У линии погранзнаков широкая просека делит тайгу. Лишь дыхание лошадей да звон удил нарушают молчание леса. Даже птицы здесь молчаливы, словно и они берегут осторожную тишину границы. Эта просека - последняя черта Родины и ее начало. Но она не разделяет, а связывает две страны. Стоят друг против друга два пограничных знака, смотрят друг на друга два государственных герба. На одном - овитый золотыми колосьями земной шар с серпом и молотом, на другом - всадник, летящий навстречу встающему солнцу. Красные звезды - символ революционной бдительности двух народов и их армий - недремлюще сливают лучи, И кажется, два погранзнака, как два старых товарища, ведут понятный лишь им разговор.

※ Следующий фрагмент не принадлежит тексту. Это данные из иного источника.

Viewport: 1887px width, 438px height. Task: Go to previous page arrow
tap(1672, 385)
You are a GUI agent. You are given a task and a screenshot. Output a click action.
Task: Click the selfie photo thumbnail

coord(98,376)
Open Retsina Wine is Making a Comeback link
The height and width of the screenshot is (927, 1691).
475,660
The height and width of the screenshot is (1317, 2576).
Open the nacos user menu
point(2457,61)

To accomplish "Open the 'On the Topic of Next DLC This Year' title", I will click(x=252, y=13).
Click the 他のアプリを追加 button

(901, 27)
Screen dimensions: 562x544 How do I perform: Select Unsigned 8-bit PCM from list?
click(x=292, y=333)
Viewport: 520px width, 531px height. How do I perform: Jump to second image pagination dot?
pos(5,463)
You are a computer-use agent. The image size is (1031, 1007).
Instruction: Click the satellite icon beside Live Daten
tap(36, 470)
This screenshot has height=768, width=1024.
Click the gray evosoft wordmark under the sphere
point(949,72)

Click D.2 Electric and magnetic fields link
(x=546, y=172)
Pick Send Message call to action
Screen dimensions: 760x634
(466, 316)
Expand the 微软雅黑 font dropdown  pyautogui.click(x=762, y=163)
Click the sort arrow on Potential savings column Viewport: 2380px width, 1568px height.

Далекие и вечно близкие картины рождает эта безмолвная речь. Вот конные отряды Сухэ-Батора уходят на Кяхту, занятую интервентами. Стремя в стремя идут вооруженные монгольские араты и воины в краснозвездных буденновских шлемах, которых по приказу Ленина привел на помощь восставшим братьям Темур-Батор Джань-Джунь ("Железный командир-богатырь") - так монголы назвали прославленного сибирского партизана Петра Щетинкина, соратника Сухэ-Батора и Чойбалсана... Кяхта, Маймачен, Урга - легендарные этапы победных боев с иноземными захватчиками и белобандитами Унгерна, - они сродни нашей Каховке, Перекопу, Волочаевке. И были еще грозные дни Халхин-Гола, был совместный победный поход сорок пятого года в Маньчжурию, который принес избавление народам Азии от извечного их врага, ненасытного и жестокого агрессора - японских милитаристов - самураев.